[Pixel coordinate grounding data]
==================================================

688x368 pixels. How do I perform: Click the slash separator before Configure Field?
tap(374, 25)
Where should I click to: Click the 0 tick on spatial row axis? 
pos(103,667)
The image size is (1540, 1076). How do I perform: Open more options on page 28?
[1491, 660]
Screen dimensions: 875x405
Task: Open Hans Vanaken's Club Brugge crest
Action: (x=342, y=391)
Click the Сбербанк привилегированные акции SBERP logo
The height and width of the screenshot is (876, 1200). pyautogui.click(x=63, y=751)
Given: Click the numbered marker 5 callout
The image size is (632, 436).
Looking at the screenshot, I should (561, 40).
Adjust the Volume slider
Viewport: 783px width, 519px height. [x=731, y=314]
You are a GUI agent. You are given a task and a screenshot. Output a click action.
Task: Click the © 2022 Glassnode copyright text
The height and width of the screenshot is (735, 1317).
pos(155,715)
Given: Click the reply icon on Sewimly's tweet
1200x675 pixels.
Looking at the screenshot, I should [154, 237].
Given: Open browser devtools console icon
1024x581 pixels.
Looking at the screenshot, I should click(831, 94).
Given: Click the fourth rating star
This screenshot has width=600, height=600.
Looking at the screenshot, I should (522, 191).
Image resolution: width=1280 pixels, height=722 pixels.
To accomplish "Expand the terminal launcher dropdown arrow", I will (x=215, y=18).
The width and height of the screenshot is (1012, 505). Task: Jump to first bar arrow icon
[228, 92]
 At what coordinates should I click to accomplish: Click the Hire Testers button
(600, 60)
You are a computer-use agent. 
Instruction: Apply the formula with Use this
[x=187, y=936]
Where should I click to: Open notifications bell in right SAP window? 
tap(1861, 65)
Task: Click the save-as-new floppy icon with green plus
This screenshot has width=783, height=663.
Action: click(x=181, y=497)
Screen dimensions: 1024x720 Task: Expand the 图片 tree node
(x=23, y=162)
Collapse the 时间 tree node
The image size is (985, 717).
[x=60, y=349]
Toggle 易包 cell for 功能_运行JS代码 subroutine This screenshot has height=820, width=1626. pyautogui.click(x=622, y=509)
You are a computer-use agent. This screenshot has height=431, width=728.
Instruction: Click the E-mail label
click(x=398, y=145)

==================================================

Your task:
Output all lines from the beginning of the data up to the line holding "Given: Click the numbered marker 5 callout", that line included, exactly as written.

Written solution:
688x368 pixels. How do I perform: Click the slash separator before Configure Field?
tap(374, 25)
Where should I click to: Click the 0 tick on spatial row axis? 
pos(103,667)
The image size is (1540, 1076). How do I perform: Open more options on page 28?
[1491, 660]
Screen dimensions: 875x405
Task: Open Hans Vanaken's Club Brugge crest
Action: (x=342, y=391)
Click the Сбербанк привилегированные акции SBERP logo
The height and width of the screenshot is (876, 1200). pyautogui.click(x=63, y=751)
Given: Click the numbered marker 5 callout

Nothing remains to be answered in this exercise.